Originally, Mozilla proposed their Audio Data API which allowed programmatic creation of stream of audio sample data. You simply opened an output stream, specified the number of channels and sample frequency, and wrote sample data to it. It was simple, beautiful, low-latency, and exposed a minimum baseline set of functionality, meaning that each browser would have likely had a high-quality implementation. The Audio Data API had another nice feature: the application developer specified the desired sample rate. In practice, every OS already has a high-quality resampler and mixer, so there’s no penalty when using a non-native sample rate.
Of course, with typed arrays, asm.js, and the upcoming SIMD.js spec (more on that later), that concern is not very well-founded.

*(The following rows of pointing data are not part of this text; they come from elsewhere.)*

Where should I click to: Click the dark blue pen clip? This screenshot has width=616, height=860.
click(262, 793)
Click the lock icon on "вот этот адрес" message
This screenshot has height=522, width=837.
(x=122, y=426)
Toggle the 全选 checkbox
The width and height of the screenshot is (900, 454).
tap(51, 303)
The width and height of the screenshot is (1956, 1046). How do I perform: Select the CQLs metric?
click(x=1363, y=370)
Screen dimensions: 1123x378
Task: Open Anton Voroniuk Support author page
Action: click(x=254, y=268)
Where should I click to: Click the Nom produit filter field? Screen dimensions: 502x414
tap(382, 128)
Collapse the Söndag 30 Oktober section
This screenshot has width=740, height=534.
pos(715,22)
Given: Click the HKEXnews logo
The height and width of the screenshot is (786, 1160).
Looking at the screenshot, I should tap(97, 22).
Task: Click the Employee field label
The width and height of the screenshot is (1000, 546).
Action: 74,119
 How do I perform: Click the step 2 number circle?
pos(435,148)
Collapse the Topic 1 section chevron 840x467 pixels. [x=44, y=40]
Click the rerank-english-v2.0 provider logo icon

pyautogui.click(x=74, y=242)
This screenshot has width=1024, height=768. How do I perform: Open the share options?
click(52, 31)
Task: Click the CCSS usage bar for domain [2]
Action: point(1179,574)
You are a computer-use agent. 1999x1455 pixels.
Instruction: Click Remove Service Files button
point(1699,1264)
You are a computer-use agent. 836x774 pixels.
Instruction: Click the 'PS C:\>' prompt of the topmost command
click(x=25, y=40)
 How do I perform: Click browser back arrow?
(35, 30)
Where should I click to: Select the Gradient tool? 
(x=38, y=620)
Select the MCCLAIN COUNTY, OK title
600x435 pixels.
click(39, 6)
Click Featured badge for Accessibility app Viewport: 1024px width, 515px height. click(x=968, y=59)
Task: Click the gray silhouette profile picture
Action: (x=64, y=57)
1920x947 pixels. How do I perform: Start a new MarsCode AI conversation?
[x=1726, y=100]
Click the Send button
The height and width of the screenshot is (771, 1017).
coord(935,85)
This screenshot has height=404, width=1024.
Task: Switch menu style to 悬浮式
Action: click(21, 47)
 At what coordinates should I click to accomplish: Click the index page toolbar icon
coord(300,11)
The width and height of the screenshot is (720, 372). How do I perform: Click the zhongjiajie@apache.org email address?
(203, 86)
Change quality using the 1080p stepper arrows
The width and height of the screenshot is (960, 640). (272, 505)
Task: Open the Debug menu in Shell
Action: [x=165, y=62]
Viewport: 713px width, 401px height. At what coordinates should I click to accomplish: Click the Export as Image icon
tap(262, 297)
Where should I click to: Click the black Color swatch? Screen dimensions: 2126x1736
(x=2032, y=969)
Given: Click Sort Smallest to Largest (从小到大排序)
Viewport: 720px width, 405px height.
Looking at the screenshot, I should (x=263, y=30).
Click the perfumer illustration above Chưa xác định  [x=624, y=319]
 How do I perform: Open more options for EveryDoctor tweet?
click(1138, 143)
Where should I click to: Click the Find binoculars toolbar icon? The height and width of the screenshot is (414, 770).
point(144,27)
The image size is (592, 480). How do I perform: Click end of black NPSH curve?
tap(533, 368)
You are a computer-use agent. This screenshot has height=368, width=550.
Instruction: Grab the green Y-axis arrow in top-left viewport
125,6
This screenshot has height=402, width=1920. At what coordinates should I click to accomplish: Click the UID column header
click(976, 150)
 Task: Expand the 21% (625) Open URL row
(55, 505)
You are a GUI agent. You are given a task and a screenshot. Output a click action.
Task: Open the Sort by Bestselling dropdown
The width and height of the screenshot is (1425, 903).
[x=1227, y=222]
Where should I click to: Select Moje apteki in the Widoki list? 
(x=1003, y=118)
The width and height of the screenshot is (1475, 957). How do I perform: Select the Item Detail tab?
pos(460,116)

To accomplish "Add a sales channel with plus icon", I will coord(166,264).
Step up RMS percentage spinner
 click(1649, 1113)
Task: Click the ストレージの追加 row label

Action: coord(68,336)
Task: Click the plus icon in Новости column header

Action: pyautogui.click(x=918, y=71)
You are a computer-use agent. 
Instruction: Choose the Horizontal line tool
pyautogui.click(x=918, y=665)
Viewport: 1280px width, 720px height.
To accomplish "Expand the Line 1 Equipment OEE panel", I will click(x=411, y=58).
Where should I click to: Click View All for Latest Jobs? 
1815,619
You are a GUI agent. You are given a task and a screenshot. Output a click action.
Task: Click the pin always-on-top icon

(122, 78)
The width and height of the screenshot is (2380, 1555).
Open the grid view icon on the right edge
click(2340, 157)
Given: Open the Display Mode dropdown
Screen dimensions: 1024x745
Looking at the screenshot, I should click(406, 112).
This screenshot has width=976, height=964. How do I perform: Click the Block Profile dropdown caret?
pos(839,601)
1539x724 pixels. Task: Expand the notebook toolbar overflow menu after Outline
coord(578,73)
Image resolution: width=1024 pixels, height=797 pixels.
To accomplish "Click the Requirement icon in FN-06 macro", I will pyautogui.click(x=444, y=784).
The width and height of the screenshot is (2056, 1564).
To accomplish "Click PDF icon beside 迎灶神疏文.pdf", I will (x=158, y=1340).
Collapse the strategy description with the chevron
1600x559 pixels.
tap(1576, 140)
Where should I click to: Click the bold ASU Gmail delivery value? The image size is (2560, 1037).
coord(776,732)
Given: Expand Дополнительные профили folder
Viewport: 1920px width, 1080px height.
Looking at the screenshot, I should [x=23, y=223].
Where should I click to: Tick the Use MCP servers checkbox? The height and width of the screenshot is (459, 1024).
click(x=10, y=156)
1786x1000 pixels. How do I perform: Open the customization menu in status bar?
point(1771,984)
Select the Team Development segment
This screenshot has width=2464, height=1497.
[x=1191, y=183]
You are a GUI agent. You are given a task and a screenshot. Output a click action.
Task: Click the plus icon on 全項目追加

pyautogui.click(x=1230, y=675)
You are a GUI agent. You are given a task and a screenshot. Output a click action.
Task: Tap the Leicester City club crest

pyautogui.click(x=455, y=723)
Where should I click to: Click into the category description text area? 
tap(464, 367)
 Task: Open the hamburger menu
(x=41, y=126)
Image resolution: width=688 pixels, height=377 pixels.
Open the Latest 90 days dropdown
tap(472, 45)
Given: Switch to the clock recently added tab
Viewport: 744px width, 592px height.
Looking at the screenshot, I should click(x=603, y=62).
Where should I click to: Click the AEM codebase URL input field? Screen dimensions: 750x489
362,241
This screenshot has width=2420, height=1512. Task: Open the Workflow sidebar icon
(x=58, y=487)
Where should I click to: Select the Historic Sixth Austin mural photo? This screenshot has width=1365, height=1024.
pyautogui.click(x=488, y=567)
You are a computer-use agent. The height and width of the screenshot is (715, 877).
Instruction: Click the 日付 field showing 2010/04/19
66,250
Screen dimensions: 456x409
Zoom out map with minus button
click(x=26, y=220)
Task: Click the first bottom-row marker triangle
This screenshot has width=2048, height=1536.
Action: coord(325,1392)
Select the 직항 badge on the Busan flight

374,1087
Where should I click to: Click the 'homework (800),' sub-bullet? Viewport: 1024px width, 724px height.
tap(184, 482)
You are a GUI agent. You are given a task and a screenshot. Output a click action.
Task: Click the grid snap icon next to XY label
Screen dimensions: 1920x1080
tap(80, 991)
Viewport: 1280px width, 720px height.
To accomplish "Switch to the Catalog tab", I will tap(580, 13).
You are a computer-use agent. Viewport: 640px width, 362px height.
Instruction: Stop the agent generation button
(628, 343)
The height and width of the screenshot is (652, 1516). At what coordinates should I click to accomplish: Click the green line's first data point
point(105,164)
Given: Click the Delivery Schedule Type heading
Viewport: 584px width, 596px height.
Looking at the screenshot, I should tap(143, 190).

Either way, the Audio Data API lost and the Web Audio API won.
The Web Audio API is an enormous mess. It has a huge API surface with a signal processing graph containing HRTFs, sound cones, doppler, convolutions, oscillators, filters, and so on. Quoth the spec: “It is a goal of this specification to include the capabilities found in modern game audio engines as well as some of the mixing, processing, and filtering tasks that are found in modern desktop audio production applications.”
I created a little demo that shows how poorly browsers handle the basic task of playing a handful of buffers, with fixed sample rates, at exact, scheduled times. I did not find a single browser on either Windows or Mac that could play five 200 Hz sine wave buffers without glitching. You can try the demo yourself.
And I would be remiss without linking the jsmess plea for help.
These are almost certainly solvable problems (the Web Audio API allows you to specify when buffers begin playback in seconds at 64-bit floating point precision), but given that the Web Audio API has been in development for years, you’d think the fundamentals of playing gapless buffers would be solved by now. All the media graph stuff could be optional and layered on.
(Side note: OpenAL is terrible too. Audio is a stream, not a collection of buffers that you queue.)